──────── Data for this task ────────

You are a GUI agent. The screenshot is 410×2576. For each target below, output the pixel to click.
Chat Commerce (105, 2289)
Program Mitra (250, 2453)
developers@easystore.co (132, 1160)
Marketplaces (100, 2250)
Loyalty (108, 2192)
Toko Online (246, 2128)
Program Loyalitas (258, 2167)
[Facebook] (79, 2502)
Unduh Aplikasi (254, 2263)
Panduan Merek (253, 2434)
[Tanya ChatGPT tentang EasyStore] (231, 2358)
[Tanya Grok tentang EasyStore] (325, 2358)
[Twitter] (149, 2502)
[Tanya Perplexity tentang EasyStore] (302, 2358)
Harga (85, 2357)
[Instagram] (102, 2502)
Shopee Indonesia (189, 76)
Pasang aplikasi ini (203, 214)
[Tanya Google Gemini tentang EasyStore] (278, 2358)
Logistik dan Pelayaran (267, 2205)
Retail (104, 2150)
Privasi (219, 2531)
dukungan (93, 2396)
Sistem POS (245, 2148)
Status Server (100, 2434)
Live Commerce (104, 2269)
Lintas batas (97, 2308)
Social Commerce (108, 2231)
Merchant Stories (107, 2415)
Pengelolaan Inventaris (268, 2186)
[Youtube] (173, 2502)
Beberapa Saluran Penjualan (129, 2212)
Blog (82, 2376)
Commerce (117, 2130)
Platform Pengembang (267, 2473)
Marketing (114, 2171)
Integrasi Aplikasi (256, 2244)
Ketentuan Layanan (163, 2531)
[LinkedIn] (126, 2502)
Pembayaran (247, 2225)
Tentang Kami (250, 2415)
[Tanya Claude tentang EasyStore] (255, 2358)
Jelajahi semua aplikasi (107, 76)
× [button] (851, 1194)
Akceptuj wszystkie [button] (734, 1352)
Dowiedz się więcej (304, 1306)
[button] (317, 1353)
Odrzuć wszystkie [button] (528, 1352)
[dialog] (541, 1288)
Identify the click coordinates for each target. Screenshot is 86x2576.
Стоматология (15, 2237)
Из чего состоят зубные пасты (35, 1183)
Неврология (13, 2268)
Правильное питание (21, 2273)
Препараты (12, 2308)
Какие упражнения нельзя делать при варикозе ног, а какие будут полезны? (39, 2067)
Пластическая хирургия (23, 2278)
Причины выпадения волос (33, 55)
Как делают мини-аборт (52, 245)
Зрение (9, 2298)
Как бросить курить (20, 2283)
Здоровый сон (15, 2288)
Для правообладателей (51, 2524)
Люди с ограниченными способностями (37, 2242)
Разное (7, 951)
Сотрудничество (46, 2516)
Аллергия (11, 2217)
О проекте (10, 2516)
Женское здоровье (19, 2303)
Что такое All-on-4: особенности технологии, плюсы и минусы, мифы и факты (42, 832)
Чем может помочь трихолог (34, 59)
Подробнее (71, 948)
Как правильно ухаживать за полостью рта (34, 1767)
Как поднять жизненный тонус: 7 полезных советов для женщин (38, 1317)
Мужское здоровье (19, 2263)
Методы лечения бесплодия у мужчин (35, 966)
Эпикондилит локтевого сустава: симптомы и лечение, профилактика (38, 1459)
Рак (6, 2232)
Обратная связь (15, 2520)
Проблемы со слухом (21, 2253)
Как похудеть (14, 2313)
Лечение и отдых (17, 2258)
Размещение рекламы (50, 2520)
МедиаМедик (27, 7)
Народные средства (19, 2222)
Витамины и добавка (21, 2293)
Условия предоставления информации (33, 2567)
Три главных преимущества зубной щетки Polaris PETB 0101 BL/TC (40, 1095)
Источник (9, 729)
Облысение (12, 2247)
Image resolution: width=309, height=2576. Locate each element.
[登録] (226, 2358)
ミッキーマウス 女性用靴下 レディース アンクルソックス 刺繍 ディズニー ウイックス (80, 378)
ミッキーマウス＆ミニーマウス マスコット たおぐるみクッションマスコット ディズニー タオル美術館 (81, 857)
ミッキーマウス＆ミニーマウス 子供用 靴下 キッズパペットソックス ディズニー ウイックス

────────

◆ **Assignment**: Send back exactly the lines from the line with "Подробнее (71, 948)" through the end of the records.

◆ **Final answer**:
Подробнее (71, 948)
Как правильно ухаживать за полостью рта (34, 1767)
Как поднять жизненный тонус: 7 полезных советов для женщин (38, 1317)
Мужское здоровье (19, 2263)
Методы лечения бесплодия у мужчин (35, 966)
Эпикондилит локтевого сустава: симптомы и лечение, профилактика (38, 1459)
Рак (6, 2232)
Обратная связь (15, 2520)
Проблемы со слухом (21, 2253)
Как похудеть (14, 2313)
Лечение и отдых (17, 2258)
Размещение рекламы (50, 2520)
МедиаМедик (27, 7)
Народные средства (19, 2222)
Витамины и добавка (21, 2293)
Условия предоставления информации (33, 2567)
Три главных преимущества зубной щетки Polaris PETB 0101 BL/TC (40, 1095)
Источник (9, 729)
Облысение (12, 2247)
Image resolution: width=309, height=2576. Locate each element.
[登録] (226, 2358)
ミッキーマウス 女性用靴下 レディース アンクルソックス 刺繍 ディズニー ウイックス (80, 378)
ミッキーマウス＆ミニーマウス マスコット たおぐるみクッションマスコット ディズニー タオル美術館 (81, 857)
ミッキーマウス＆ミニーマウス 子供用 靴下 キッズパペットソックス ディズニー ウイックス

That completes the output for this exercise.